Trois régions françaises avaient pourtant apporté leur soutien à Searieus, qui avait aussi  su convaincre les pêcheurs de la région normande : Aquitaine, Pays de la Loire et Basse-Normandie. En vain. "Le projet Searius a la particularité de proposer une technologie 100% française, portée par des entreprises de taille intermédiaire et une start-up, soit en parfaite cohérence avec la volonté du gouvernement de soutenir les ETI pour faire émerger une filière industrielle française sur les énergies marines, et en particulier sur l'hydrolien où notre pays dispose du deuxième gisement le plus important d'Europe après le Royaume-Uni", avait estimé le 15 novembre la région Aquitaine dans un communiqué.

Dans ce contexte, le président du Conseil régional d'Aquitaine Alain Rousset avait écrit à Manuel Valls pour l'alerter sur ce projet : "la Région renouvelle son soutien à ce projet qui mérite toute sa place parmi les lauréats de l'AMI, afin que puisse se poursuivre la dynamique engagée tant sur le territoire aquitain qu'au niveau national". De son côté, la Basse‐Normandie a également soutenu Searieus. Elle l'est "d'autant plus concernée (...) qu'un acteur local, Constructions Mécaniques de Normandie, est candidat (...). Laurent Beauvais, Jean‐François Le Grand et Benoît Arrivé, présidents de la région Basse‐Normandie, du département de la Manche et de la Communauté urbaine de Cherbourg, affirment leur soutien particulier à ce projet local, qui a su par sa pertinence et son originalité, se hisser aux cotés des grands donneurs d'ordre. Il est important pour le territoire et pour la dynamique des PME françaises, que ce projet soit retenu".

DCNS et EDF prévoient le raccordement au réseau en 2018

Sur la base de l'analyse de l'Ademe, le Premier ministre a donc retenu DCNS et EDF Energies Nouvelles (EDF EN) d'un côté et Alstom et GDF Suez de l'autre côté, pour des fermes pilotes d'hydroliennes. Leur projet Normandie Hydro prévoit l'installation dans le Raz Blanchard d'une ferme pré-commerciale de sept hydroliennes. Les turbines, réalisées sur la base de la technologie développée par OpenHydro (filiale irlandaise de DCNS), auront une puissance unitaire de 2 MW et seront intégralement raccordées au réseau en 2018.
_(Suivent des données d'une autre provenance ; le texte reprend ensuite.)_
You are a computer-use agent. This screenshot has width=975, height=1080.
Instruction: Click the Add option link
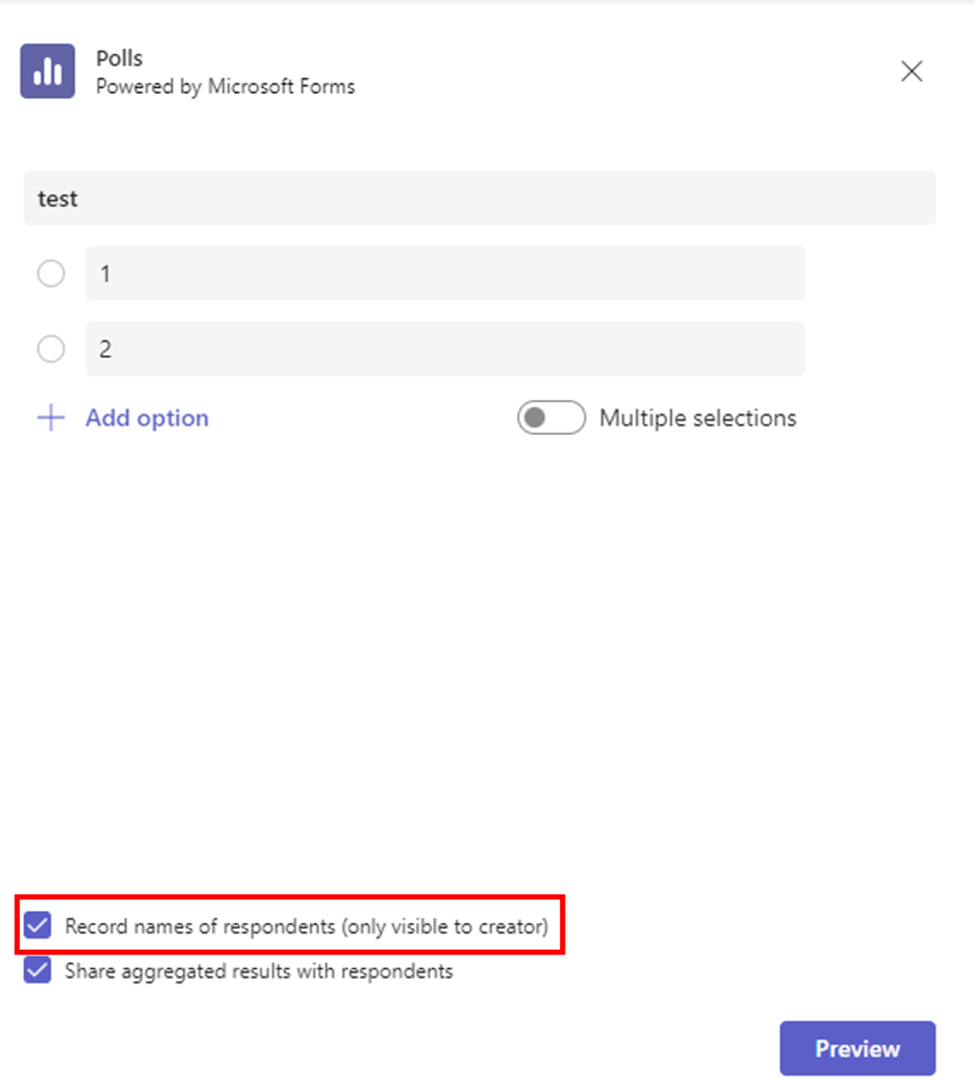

En ordre de marche pour entamer dès à présent la phase pré commerciale, les équipes de DCNS et EDF Energies Nouvelles prévoient en 2015, la poursuite de la concertation, la finalisation du développement du projet et l'obtention des autorisations administratives nécessaires et à partir de 2018, le raccordement final au réseau de la ferme hydrolienne. Le projet Normandie Hydro "doit permettre de participer à la montée en compétence des acteurs français de l'hydrolien, a estimé le communiqué commun de DCNS et EDF EN. A terme, avec le déploiement de futures fermes commerciales en France et en Europe, il donnera à la région Basse-Normandie l'opportunité d'accueillir un hub d'assemblage et de maintenance, avec plusieurs centaines d'emplois à la clé".
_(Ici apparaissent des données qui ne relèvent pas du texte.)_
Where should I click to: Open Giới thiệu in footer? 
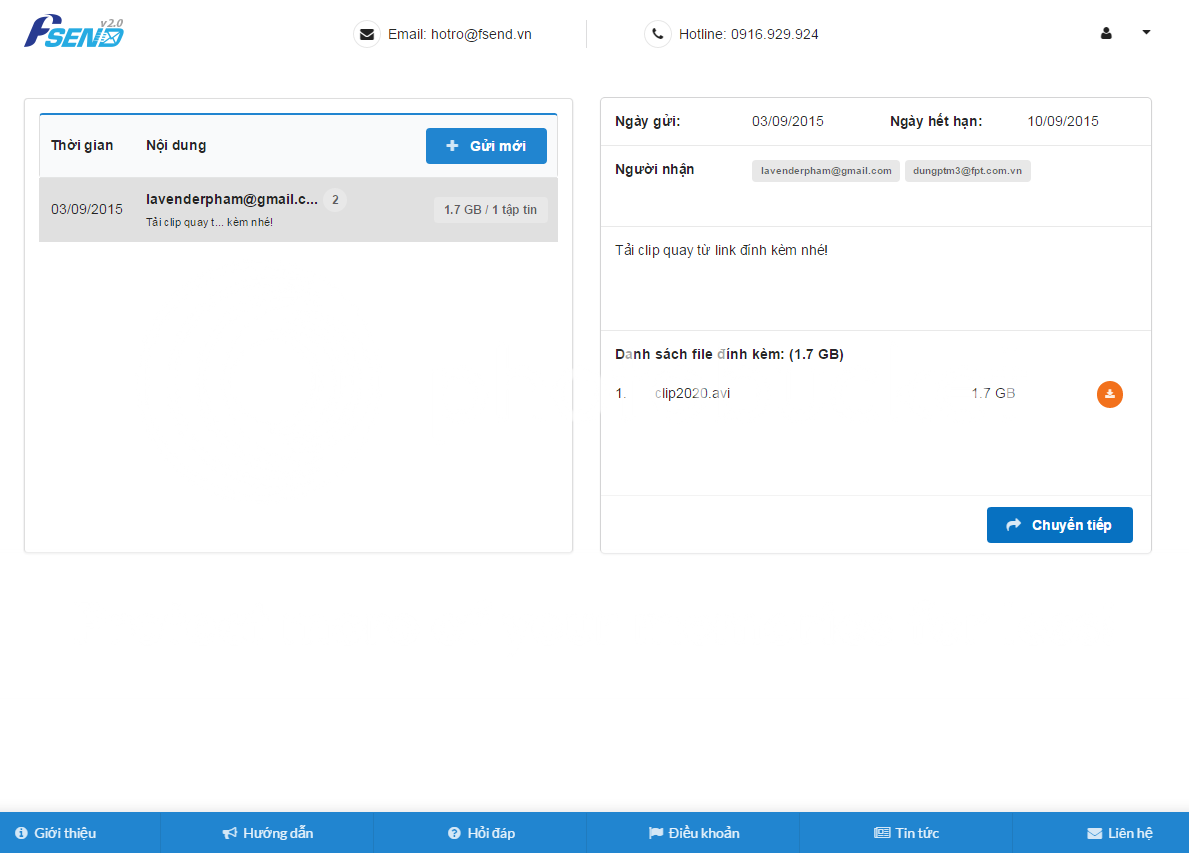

Alstom et GDF Suez fourniront de l'électricité à 15.000 personnes

Quatre hydroliennes Oceade™18 (technologie anglaise), d'une puissance chacune de 1.4 MW ainsi qu'un système d'interconnexion sous-marin d'Alstom seront installés dans ce parc expérimental à fort potentiel. "Avec une capacité totale de 5,6 MW, les hydroliennes pourront alimenter 15.000 personnes en électricité", a souligné Alstom mardi dans un communiqué distinct à celui de GDF Suez. Le début de chantier en mer est prévu en 2017, pour une durée d'exploitation de 20 ans. "Un succès qui conforte les ambitions de GDF Suez dans les énergies marines renouvelables", a expliqué de son côté l'énergéticien.

Ce projet va permettre à Alstom de tester son hydrolienne Oceade™ 18 dans des conditions d'installation et d'exploitation préfigurant les parcs commerciaux. Selon Alstom, un prototype de 500kW a déjà été testé à l'EMEC2 en 2011/2012 et a produit 250 MWh d'électricité sur le réseau. Une turbine de 1 MW a remplacé la précédente depuis janvier 2013. Elle a produit plus de 750 MWh d'électricité sur le réseau, soit un total cumulé pour les deux prototypes de plus de 1GWh. Les hydroliennes Alstom de la gamme Oceade™, qui équiperont la ferme pilote GDF Suez du raz Blanchard, bénéficieront de ce double retour d'expérience et des améliorations qui en découleront.